Records from a collection:
========================
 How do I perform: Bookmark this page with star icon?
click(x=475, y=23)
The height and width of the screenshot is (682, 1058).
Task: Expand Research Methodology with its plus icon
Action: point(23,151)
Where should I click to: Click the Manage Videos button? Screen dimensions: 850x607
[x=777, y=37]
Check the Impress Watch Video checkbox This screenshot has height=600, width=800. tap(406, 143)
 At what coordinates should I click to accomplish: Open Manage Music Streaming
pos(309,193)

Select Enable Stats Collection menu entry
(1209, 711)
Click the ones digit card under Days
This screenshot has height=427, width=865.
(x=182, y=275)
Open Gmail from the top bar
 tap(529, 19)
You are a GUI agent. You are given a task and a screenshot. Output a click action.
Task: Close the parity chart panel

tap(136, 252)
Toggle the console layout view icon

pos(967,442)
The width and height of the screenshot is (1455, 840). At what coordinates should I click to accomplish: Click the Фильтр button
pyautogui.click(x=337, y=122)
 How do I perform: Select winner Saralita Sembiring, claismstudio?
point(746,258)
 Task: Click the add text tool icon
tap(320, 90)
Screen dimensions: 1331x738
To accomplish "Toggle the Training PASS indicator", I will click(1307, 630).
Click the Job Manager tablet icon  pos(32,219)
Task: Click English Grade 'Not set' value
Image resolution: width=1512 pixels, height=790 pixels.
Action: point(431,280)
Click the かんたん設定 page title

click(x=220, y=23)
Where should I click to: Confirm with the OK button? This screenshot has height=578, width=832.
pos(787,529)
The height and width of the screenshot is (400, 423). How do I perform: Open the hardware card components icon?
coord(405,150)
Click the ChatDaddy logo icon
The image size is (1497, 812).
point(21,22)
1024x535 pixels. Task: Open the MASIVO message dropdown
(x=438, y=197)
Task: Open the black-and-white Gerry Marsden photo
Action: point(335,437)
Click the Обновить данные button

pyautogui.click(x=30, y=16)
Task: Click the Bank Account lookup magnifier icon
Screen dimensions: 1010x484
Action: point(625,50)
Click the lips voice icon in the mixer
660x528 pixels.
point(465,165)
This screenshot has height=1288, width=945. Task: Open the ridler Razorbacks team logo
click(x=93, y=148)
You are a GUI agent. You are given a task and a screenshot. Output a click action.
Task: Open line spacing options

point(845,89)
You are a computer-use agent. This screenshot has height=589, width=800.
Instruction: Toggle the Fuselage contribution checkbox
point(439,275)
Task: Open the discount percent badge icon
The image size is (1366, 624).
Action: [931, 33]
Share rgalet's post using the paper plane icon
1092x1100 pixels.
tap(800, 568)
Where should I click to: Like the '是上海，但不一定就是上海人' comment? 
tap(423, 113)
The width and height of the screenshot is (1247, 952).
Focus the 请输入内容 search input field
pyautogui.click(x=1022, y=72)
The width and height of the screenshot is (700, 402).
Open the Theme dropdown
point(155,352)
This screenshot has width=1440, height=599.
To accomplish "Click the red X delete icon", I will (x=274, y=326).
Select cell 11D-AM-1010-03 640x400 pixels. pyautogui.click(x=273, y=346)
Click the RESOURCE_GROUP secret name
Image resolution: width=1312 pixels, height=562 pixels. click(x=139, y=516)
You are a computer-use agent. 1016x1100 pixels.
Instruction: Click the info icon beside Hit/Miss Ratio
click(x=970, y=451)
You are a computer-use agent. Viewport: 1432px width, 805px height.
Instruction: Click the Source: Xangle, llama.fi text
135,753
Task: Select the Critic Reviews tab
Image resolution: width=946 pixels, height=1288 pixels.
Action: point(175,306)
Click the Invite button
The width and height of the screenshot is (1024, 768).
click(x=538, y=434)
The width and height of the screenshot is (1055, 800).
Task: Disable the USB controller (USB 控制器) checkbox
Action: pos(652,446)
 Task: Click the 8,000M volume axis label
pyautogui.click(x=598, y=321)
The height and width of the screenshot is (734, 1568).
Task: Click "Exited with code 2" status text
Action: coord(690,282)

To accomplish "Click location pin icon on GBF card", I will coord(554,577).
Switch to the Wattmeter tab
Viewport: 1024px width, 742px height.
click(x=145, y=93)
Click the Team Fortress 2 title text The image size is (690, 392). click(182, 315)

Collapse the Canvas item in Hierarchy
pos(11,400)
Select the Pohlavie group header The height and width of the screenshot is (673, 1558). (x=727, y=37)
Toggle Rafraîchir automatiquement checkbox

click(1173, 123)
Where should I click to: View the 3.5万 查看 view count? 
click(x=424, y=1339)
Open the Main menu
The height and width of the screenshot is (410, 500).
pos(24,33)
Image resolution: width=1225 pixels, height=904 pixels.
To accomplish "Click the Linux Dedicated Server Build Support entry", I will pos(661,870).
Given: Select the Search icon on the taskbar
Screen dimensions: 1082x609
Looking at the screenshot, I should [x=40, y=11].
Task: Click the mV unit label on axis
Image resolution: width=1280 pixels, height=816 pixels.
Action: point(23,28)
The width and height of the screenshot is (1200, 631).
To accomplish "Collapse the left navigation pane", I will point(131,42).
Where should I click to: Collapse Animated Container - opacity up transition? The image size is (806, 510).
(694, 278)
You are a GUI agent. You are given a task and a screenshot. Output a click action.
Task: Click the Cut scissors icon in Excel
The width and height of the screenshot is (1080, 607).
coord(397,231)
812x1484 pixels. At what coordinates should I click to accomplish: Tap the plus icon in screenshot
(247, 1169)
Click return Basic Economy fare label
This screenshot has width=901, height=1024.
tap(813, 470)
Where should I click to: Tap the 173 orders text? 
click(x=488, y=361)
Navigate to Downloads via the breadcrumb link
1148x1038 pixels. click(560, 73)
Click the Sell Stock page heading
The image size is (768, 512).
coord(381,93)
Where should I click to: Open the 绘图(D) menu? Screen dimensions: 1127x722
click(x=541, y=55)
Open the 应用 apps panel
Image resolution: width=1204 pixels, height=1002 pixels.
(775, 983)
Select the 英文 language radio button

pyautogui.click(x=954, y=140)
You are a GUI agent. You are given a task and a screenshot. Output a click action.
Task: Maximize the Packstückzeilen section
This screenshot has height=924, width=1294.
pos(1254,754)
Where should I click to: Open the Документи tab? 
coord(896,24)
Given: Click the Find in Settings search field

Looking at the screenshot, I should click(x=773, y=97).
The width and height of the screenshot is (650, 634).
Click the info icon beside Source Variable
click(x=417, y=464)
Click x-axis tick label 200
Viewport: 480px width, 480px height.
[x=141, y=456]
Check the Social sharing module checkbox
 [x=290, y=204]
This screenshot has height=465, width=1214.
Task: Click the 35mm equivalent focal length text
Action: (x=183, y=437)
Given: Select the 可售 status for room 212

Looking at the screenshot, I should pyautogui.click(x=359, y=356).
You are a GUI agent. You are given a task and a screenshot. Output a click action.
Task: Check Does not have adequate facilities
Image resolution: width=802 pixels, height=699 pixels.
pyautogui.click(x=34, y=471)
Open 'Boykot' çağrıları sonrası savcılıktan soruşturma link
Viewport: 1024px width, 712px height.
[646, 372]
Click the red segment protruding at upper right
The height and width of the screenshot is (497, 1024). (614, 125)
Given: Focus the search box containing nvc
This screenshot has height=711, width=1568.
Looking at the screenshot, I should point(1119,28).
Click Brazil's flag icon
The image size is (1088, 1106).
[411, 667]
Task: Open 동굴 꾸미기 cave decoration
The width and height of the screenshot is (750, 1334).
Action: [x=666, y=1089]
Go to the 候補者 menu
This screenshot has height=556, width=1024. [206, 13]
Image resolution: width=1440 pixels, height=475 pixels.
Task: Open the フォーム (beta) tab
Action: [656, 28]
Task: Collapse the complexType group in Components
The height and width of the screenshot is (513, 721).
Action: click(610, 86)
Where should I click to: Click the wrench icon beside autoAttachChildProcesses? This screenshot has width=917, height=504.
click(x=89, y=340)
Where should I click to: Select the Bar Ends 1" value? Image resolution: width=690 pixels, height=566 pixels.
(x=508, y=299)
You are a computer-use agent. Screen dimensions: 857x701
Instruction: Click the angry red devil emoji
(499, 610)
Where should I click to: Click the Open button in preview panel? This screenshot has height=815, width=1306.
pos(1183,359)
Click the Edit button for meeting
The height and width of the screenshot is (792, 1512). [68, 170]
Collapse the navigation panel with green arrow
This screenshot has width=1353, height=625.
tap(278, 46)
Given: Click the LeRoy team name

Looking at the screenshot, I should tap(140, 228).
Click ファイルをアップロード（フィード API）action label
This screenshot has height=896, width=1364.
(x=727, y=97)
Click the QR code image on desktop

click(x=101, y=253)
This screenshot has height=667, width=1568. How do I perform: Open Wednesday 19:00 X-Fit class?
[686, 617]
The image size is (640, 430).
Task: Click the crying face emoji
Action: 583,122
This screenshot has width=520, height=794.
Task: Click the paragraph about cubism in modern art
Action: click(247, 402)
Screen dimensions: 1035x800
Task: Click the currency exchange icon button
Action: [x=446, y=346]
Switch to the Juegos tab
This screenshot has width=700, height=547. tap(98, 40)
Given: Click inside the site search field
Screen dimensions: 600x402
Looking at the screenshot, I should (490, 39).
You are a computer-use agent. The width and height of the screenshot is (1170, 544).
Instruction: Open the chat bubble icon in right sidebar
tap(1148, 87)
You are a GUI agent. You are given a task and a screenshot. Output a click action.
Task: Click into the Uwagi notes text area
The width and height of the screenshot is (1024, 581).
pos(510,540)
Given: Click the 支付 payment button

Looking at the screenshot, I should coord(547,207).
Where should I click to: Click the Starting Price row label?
========================
Work request:
Wherever a line in the data above contains the word "computer", copy that line.

Worked solution:
You are a computer-use agent. This screenshot has height=589, width=800.
You are a computer-use agent. 1016x1100 pixels.
You are a computer-use agent. Viewport: 1432px width, 805px height.
You are a computer-use agent. Screen dimensions: 857x701
You are a computer-use agent. The width and height of the screenshot is (1170, 544).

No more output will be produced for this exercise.